Lennar’s Quarterra Sale: Distress or Strategic Capital Allocation?

Signs of distress or efficient capital allocation?

---- Recent media reports ----

The Real Deal: "Another major signal of the lackluster multifamily market: One of the biggest homebuilders in the U.S. is selling thousands of luxury apartments in a move that will likely generate billions of dollars."

CoStar: "Lennar’s multifamily segment posted a loss in the fourth quarter and the unit is projected to weaken further at a time when a media report says the national homebuilder has hired JLL to sell a portfolio of 11,000 luxury apartments in its Quarterra arm for an estimated price of $4.5 billion." 

---- Background ----

Lennar first mentioned its multifamily development platform back in 2012:

"As demand for new sale housing continues to increase from historically low levels, rental demand has continued to grow, fueled by expanding household formations, credit and down-payment challenged homebuyers, and a steadily improving employment picture. As a result, we believe that our core homebuilding business and our new rental segment are very complementary and that both should flourish in this recovering market."

When it launched a multifamily development platform, Lennar outlined its box as follows...

 -- Up to 70% LTC financing
 -- Lennar to invest up to 25% of required equity
 -- Remaining equity to come from institutional LPs (Pru, Carlyle, etc.)
 -- Non-recourse bank construction financing
 -- Targeting 125-150 bps over current cap rates w/no trending
 -- Targeting 25%+ IRRs and 2x+ multiples 

The ultimate goal was always to build and spin a big portfolio...

"While we anticipate merchant building and selling some of these apartment developments once they are stabilized, our long-term goal is to build a portfolio of high-quality Class A income-producing properties across the country."

---- "Quarterra Multifamily" ----

Ten years later, in July 2022, Lennar rebranded its multifamily operations as Quarterra in anticipation of spinning off the company by year-end. But Lennar closed out 2022 by saying, “the current market conditions are simply not favorable to our commercial asset manager spin on the year-end timeline,” and refused to update its timeline. 

---- Takeaways ----

Many media reports suggest that Lennar is motivated to sell its Quarterra assets due to recent operating losses. ...almost implying that this is a distressed sale. 

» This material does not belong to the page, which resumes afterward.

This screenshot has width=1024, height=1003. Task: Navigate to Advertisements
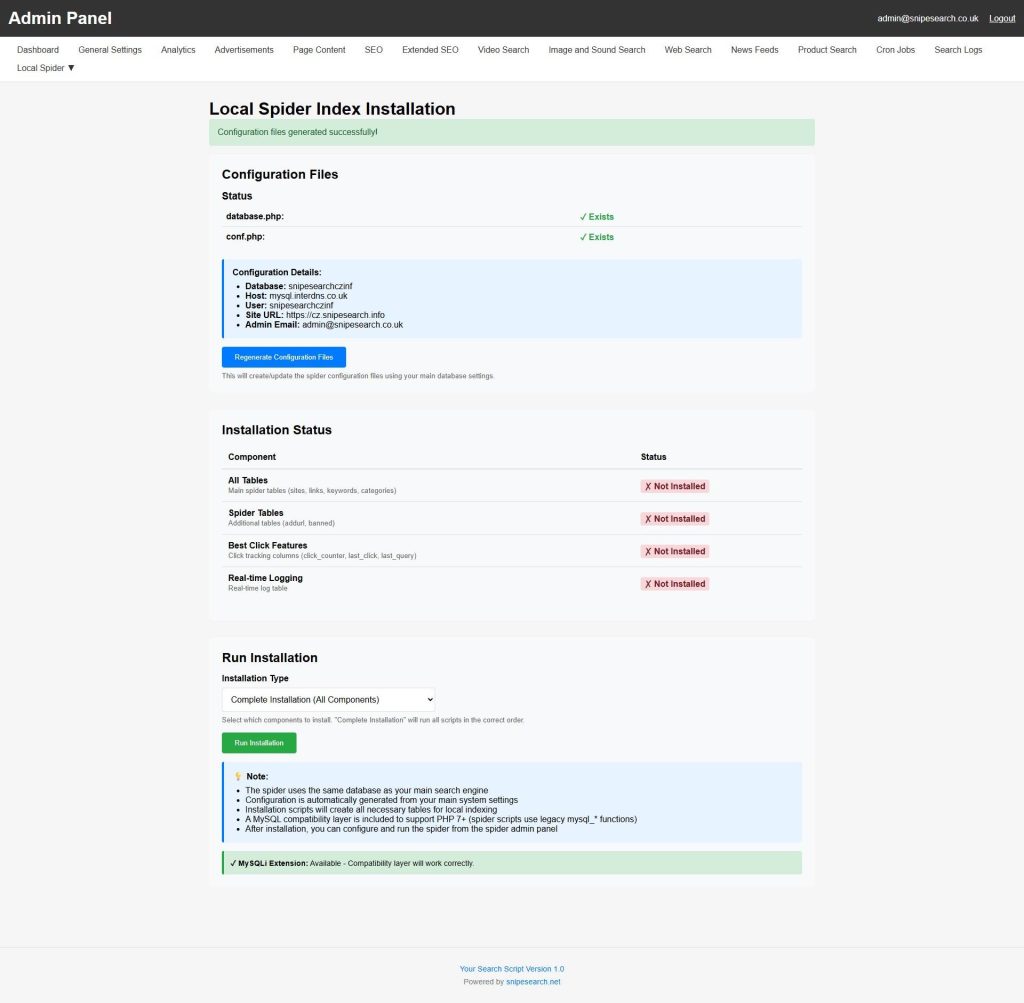tap(244, 50)
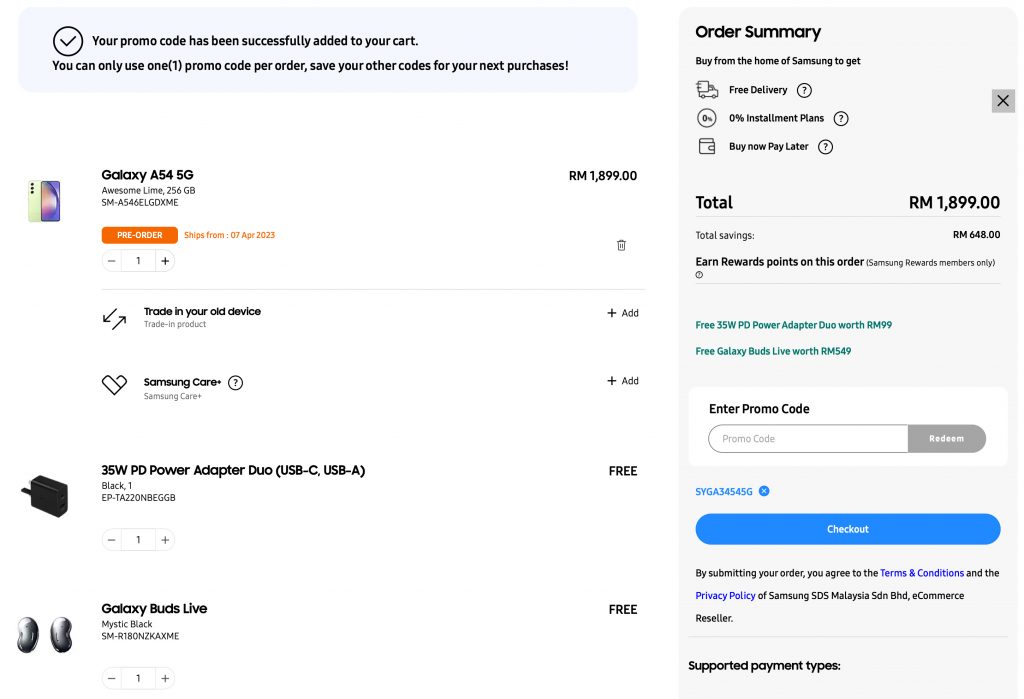
Task: Delete Galaxy A54 5G using trash icon
Action: pos(621,245)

We think there's a more likely explanation for Lennar's decision...

 -- Lennar's stock increased 65% in 2023. 
 -- Demand remains strong for Lennar's core product.
 -- Lennar continues to generate 25% ish margins building that product.
 -- Quarterra accounted for <1% of Lennar's profit over the last 5+ years.

Why deal with the headache when you don't see a return to 25%+ IRRs, 2x multiples, and/or a more favorable IPO/takeout for the platform?